# Problems to solve
- a) According to the blog comments, what got de Kooning into an important school?
- b) Copy out the records, starting at the line containing "Given: Toggle the eye visibility icon" and ending at the line containing "Click Add This", with both of those lines included.

# Quoted passage
------------------------
But backing up a moment, I think it's fair to suggest that a talented artist from North Dakota stands an equal chance of getting into Yale as a mediocre artist from some blue blood community, no?

de Kooning came from nothing, but his talent got him into an important school

I simply don't accept that socioeconomic status trumps talent in the art world. As I noted, it might provide a leg up when all else is equal, but that's not how HBO is framing this idea in their promotions. They're suggesting no working-class artist stands a chance against the elitism that permeates the industry, and that's simply not the case.

6/18/2008 10:30:00 AM  
Blogger David said...

..left by his wife during the course of this documentary, Connelly hires an actor to pose as a young, upcoming artist to sell Chuck's work to galleries and art dealers

Did she run off with the young actor, or did Connelly hire him after she left?

6/18/2008 11:34:00 AM  
OpenID deborahfisher said...

I understand that your beef is about expecting other people to do the heavy lifting...

...but following the rules is just as stupid as refusing to follow the rules if your goal is to rise above the fray of thousands and thousands of artists with slides in hand, waiting for some attention.
------------------------
# The data
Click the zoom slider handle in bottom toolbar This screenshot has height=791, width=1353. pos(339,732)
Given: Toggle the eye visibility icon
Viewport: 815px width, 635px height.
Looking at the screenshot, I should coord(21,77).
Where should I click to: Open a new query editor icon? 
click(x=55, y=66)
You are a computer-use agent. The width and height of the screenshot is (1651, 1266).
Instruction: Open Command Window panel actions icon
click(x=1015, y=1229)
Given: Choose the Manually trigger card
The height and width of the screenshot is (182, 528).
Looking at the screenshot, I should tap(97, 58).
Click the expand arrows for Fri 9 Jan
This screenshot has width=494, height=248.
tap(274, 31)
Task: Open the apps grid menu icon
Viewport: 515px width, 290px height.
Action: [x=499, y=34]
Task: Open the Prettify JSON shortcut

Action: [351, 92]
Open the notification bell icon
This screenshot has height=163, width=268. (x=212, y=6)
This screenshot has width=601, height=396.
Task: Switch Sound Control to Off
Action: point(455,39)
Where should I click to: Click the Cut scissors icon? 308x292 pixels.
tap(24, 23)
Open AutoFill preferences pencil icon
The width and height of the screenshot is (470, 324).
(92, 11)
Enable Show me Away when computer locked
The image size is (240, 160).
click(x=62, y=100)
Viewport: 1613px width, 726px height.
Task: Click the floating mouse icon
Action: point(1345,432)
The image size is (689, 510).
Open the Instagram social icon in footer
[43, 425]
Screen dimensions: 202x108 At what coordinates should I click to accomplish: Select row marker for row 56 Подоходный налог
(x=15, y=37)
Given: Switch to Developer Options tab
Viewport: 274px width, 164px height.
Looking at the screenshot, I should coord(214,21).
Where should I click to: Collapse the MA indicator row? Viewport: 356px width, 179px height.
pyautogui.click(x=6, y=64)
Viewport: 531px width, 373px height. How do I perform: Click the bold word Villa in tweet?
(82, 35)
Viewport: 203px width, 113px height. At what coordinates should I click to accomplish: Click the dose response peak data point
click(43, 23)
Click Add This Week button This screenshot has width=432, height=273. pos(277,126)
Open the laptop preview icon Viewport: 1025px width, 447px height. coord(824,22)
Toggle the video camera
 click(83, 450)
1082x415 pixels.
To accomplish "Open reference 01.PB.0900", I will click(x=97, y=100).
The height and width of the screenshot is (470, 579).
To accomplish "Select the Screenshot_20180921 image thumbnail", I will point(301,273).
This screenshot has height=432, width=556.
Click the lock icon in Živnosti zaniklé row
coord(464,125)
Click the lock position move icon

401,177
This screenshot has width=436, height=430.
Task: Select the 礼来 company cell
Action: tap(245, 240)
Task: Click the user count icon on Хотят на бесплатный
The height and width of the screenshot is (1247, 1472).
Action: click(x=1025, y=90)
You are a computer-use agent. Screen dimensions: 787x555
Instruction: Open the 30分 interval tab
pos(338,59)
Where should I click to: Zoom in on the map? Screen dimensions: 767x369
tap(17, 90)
------------------------
# The answers
- a) His talent.

- b)
Given: Toggle the eye visibility icon
Viewport: 815px width, 635px height.
Looking at the screenshot, I should coord(21,77).
Where should I click to: Open a new query editor icon? 
click(x=55, y=66)
You are a computer-use agent. The width and height of the screenshot is (1651, 1266).
Instruction: Open Command Window panel actions icon
click(x=1015, y=1229)
Given: Choose the Manually trigger card
The height and width of the screenshot is (182, 528).
Looking at the screenshot, I should tap(97, 58).
Click the expand arrows for Fri 9 Jan
This screenshot has width=494, height=248.
tap(274, 31)
Task: Open the apps grid menu icon
Viewport: 515px width, 290px height.
Action: [x=499, y=34]
Task: Open the Prettify JSON shortcut

Action: [351, 92]
Open the notification bell icon
This screenshot has height=163, width=268. (x=212, y=6)
This screenshot has width=601, height=396.
Task: Switch Sound Control to Off
Action: point(455,39)
Where should I click to: Click the Cut scissors icon? 308x292 pixels.
tap(24, 23)
Open AutoFill preferences pencil icon
The width and height of the screenshot is (470, 324).
(92, 11)
Enable Show me Away when computer locked
The image size is (240, 160).
click(x=62, y=100)
Viewport: 1613px width, 726px height.
Task: Click the floating mouse icon
Action: point(1345,432)
The image size is (689, 510).
Open the Instagram social icon in footer
[43, 425]
Screen dimensions: 202x108 At what coordinates should I click to accomplish: Select row marker for row 56 Подоходный налог
(x=15, y=37)
Given: Switch to Developer Options tab
Viewport: 274px width, 164px height.
Looking at the screenshot, I should coord(214,21).
Where should I click to: Collapse the MA indicator row? Viewport: 356px width, 179px height.
pyautogui.click(x=6, y=64)
Viewport: 531px width, 373px height. How do I perform: Click the bold word Villa in tweet?
(82, 35)
Viewport: 203px width, 113px height. At what coordinates should I click to accomplish: Click the dose response peak data point
click(43, 23)
Click Add This Week button This screenshot has width=432, height=273. pos(277,126)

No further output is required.